For certain workpieces or structural components it is often necessary to determine if internal stresses are present therein, and what magnitude and direction these comprise. In that regard, the term internal stresses means stresses in a structural component that are effective without external mechanical loading and that are subject to a spatially homogeneous and temporally constant temperature field.
For measuring such internal stresses, there are various different testing methods with which the internal stress condition on the surface and in the interior of the material can be determined. In the range near the surface up to a depth of several millimeters, the bore hole method is often utilized. Thereby, a hole is bored at a certain location of the structural component at which the internal stresses are to be determined, wherein the diameter and the bore depth of the hole is based on the test sample thickness. Through this bore hole, a portion of the internal stresses present in the material is released, whereby measurable deformations arise in the vicinity of the bore hole rim.
By measuring these deformations in the region of the bore hole, a conclusion can then be reached about the effective internal stresses. For that, the strains in three different directions must be determined, for example by applying three strain gages that are grouped around the bore hole. In this method, however, only relatively small strain gages can be used, because the substantial analogy between the differential strain and the triggered internal stress portions exists only in the direct vicinity of the bore hole.
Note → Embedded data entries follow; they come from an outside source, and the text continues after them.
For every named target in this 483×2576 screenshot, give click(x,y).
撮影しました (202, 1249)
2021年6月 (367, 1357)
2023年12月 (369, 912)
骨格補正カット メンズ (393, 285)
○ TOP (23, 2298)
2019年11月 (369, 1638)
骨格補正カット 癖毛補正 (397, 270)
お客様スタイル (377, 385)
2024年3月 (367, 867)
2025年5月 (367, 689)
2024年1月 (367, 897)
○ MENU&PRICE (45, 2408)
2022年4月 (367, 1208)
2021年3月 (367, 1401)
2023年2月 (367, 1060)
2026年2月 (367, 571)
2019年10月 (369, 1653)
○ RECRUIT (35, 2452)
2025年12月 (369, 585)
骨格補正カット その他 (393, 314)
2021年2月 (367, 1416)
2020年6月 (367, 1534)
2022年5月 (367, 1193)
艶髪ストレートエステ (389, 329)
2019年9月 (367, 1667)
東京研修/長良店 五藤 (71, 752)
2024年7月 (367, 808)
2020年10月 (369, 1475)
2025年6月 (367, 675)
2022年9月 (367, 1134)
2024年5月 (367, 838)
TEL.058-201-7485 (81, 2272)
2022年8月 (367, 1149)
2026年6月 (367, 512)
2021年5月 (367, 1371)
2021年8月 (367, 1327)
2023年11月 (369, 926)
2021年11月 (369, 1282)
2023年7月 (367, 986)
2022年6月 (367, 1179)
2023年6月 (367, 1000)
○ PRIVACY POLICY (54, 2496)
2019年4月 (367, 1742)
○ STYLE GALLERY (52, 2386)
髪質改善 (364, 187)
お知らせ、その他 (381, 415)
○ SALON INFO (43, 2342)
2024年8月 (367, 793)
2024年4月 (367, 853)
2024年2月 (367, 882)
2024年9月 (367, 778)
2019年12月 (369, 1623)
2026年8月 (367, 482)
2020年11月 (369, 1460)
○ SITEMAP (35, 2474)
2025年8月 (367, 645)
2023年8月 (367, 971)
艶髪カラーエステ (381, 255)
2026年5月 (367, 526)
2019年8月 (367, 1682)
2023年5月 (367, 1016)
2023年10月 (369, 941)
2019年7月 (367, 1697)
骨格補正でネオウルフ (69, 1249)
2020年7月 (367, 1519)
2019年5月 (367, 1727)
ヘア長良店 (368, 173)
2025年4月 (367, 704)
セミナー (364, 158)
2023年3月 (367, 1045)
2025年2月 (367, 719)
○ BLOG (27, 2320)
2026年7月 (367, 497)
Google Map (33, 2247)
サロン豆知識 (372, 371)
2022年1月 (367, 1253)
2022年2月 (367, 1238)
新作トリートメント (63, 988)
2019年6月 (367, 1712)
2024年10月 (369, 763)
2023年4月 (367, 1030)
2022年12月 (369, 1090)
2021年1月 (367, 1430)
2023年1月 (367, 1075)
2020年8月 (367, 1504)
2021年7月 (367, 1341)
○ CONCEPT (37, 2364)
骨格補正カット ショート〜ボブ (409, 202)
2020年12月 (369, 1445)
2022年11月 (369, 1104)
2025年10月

Such a method and a strain gage rosette used therefor is known from the DE-OS 25 58 768. Therein, the strain gage rosette consists of a carrier film on which three measuring grids are arranged at the angular positions of 0°, 45° and 90° around a central middle point or center point. In the internal stress measurement according to the bore hole method, the difficulty is that the workpiece is to be bored exactly in the middle of the glued-on rosette. Namely, with a bore hole that is not centrally applied, the strain measuring grids, which are then arranged at different radial distance, detect a spacing distance dependent strain, which then lead to measurement errors. Therefore, the strain gage rosette is glued-on with its center point exactly centered on a circuit board, whereby a centering bushing is soldered-on in the center of the circuit board. In that regard, a central bore hole is provided in the centering bushing, and a centering pin is inserted in the central bore hole. The strain gage rosette is then glued onto the workpiece to be tested.
For the exact introduction of the bore hole, then a special drilling or boring apparatus of a U-shaped metal bail with a drill or borer guide is arranged over the strain gage rosette, and is applied or set-on exactly centered to the strain gage rosette by a centering pin that is inserted in the centering bushing. Then, after the centering, the centering pin is removed out of the drilling or boring apparatus, and the shaft of a drilling or boring machine is inserted into the drilling or boring apparatus, in order to introduce into the workpiece a very exact central bore hole between the glued-on measuring grids. The strains that are thereby triggered during the drilling or boring process are then converted into electrical signals by the is strain gage grids, and then the internal stresses are calculable from the electrical signals. Because a substantial analogy between the differential strain and the triggered internal stress portions exists only in the direct vicinity of the bore hole, the strain gages grouped around the bore hole must be relatively small. Therefore such strain gage rosettes often have only diameters of approximately 10 to 15 mm, so that already small eccentricities can cause relatively large measuring errors. Therefore, the required maximum acceptable eccentricities of 0.02 mm often cannot be realized even with the above described very complicated boring apparatus.